The current issue of Diagram features poems that masquerade as lists, chapters from Machiavelli’s The Prince, diary entries, and dialogues. While Diagram is full of these experimental poetic forms, poems in the zine that use more traditional frameworks, couplets and sestets, for example, are also included and prove to be just as innovative. Characterized by a match-up of form and content, these diverse works are alike in their unexpected metaphors and their use of unusual adjectives, which often compliment and complicate the subject matter of the poems in surprising ways.
One of my favorite pieces from issue 6.5 is “Desire Not Well Tended” by Gina Abelkop, a poem about love and how it can be complicated by trauma.
Abelkop’s poem combines confessional style and delightfully strange associations with a remarkable amount of specificity, often lingering on the
speaker’s fingers or hands. The poem is written in a mixture of very long and
extremely short lines, creating a rhythm that fluctuates as the poem progresses. When I first read this poem, I was impressed by how well the confessional style worked with the unusual diction and varying line-lengths,
the end result being a poem in the tradition of Anne Sexton or Sylvia Plath,
but made new in its use of nonlinear structure and fragmented thoughts and images. Abelkop’s poem often circles back to images from earlier in the poem,
like the speaker’s hands and the dolls that she compares them to, gracefully
unifying the elusive images of “Desire Not Well Tended.”
I enjoyed the way many of the other poems in Diagram use similar devices, such as the specificity, fragmentation, unusual diction, and nonlinear structure of Gina Abelkop’s poem, but that these characteristics interact differently with the varying form and unpredictable content of each poem. For instance, “The Man’s Watch” by Michael Martone, is about a watch changing hands over the course of a man’s affair. Structured as a numerical list, the poem used a great deal of specificity like Gina Abelkop’s,
but in a different way, the precise details about the watch aroused as a means
to unify the narrative of the man’s affair.

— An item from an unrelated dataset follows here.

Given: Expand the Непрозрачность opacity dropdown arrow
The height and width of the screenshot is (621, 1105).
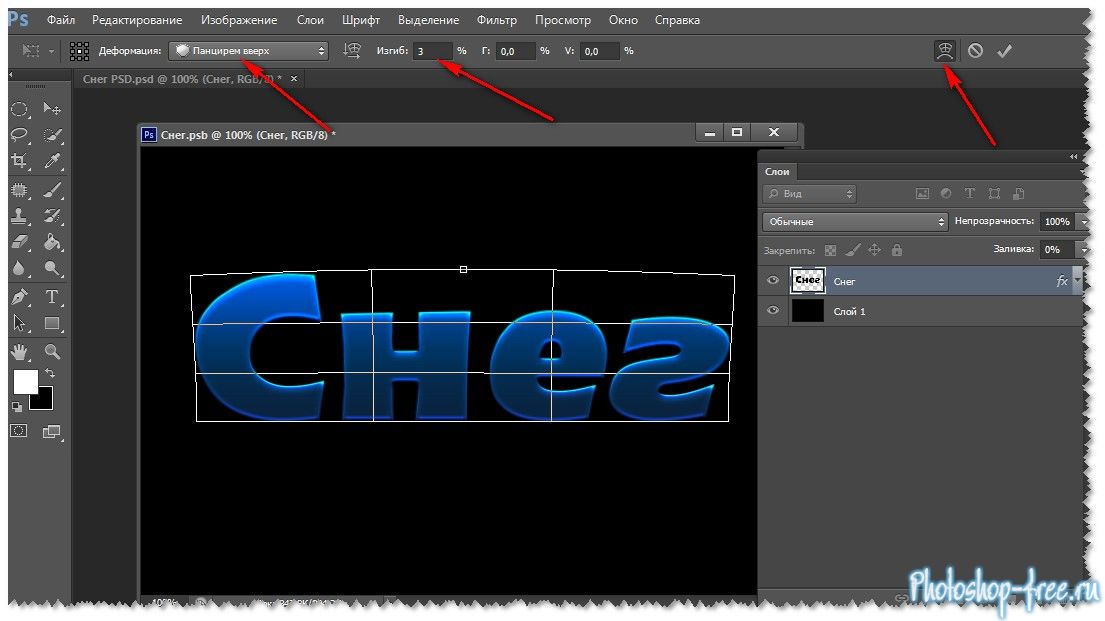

Filled with direct diction and declarative sentences, Martone’s poem offers a wonderful match-up of form and content, the scientific precision of a
numerical list of sixty things fits the extraordinary attention to detail in
describing the watches journey from one woman’s wrist to the other’s.
Other poets featured in Diagram 6.5 include Corinn Adams, Marco A. Dominguez, Michael Greenburg, Daniel Gutstein, Andrew Kozma, Erick Nordenson, Brendan O’Connor, Frances Justine Post, Bonnie Roy, D. Antwan Stewart, Tony Trigilio, Caroline Wilkinson and Brandon A. Wyant, rounding out an issue of great poetry from both emerging and established writers. I’d recommend Diagram to anyone looking for poetry that takes risks, but in the end still has humor and heart.